令和4年 年頭にあたって
あけましておめでとうございます。
昨年を振り返ると、新年を迎えて間もなく2回目の緊急事態宣言が発令され、その後も大半の期間で緊急事態宣言・まん延防止等重点措置が適用されるなど、新型コロナウィルス感染症の拡大によって、社会経済活動が長く停滞した年となりました。

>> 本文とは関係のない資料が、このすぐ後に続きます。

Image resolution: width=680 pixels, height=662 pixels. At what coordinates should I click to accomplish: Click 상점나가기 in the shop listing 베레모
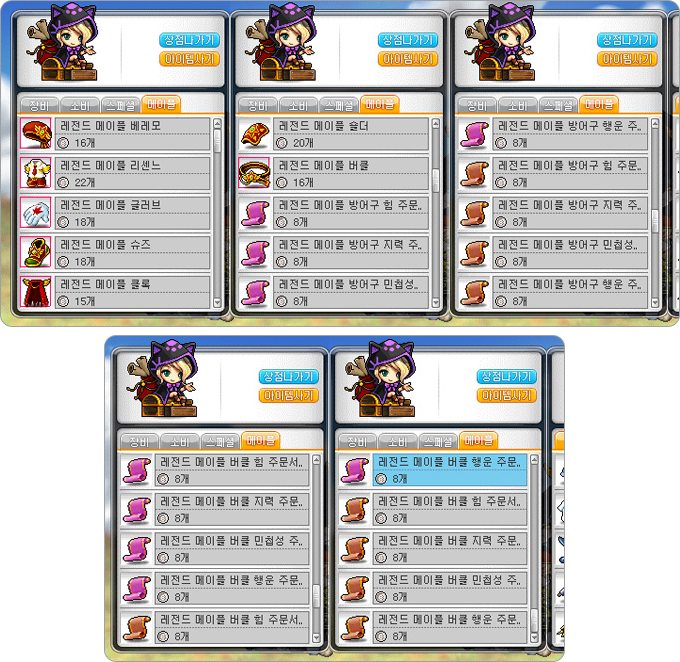click(189, 40)
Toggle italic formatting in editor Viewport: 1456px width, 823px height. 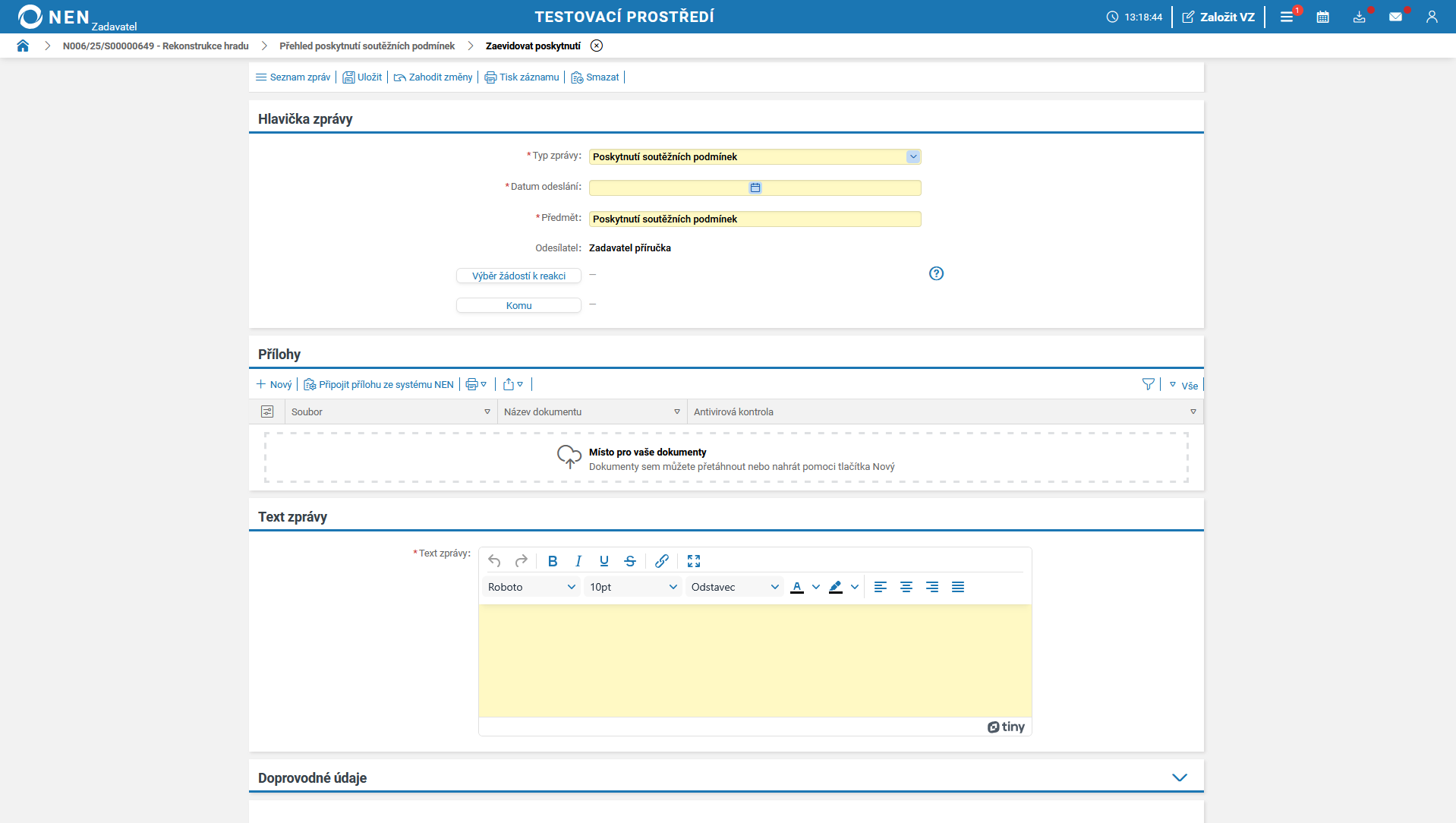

コロナ禍が浮き彫りにした課題は、感染症対策や医療体制問題だけではありませんでした。経済・経営面でも、多くの企業・経営者が、デジタル化や働き方改革、サプライチェーンの分散など、これまで危機を感じつつも先送りしてきた構造改革を待ったなしで進めざるを得なくなりました。更には、地球規模で人々の生命が危機にさらされたことで、気候変動や環境問題・食糧・貧困・人権など、世界中で様々な社会課題を強く意識するようになってきました。コロナ禍を経験した我々が大切にすべきは、たとえ状況が改善したとしても、このような危機感や課題認識を決して忘れず、正面から向き合い前進し続けるということです。
今年こそは、コロナ禍から力強く再生することを心から期待します。ワクチン接種が進んだこともあって、ここ数か月は新規感染者数も落ち着いてきました。足元では新たな変異株の感染拡大の懸念はあるものの、製造業の業況判断指数が2019年6月以来のプラスに転じるなど、徐々に明るい兆しが見え始めていると思います。そして、多くの人々がSDGsを認識し、様々な課題や環境・価値観の変化を危機と捉えるのではなく、好機として捉えるようにもなってきています。社会課題をビジネス化しようとするスタートアップが、新たなビジネスチャンスに目を輝かせ、元気で活気づいていることを肌で感じています。
更に、大阪・関西においては、2025年に「いのち輝く未来社会のデザイン」をテーマとする万博が開催されます。未来社会の実験場となる万博をスプリングボードとし、社会課題の解決と経済の成長の両立、そして持続可能な未来社会の姿を関西から世界に示せるよう、当会も尽力したいと思います。
我々、関西経済同友会は、新しい時代を切り拓く政策提言集団として活動して参りました。大きな岐路に立つ今、まさにコロナ後の新たな時代を切り拓くべく、今後とも我が国の発展の一翼を担って参りたいと思います。関係各位におかれましては、引き続きのご支援を賜りますよう、よろしくお願い申し上げます。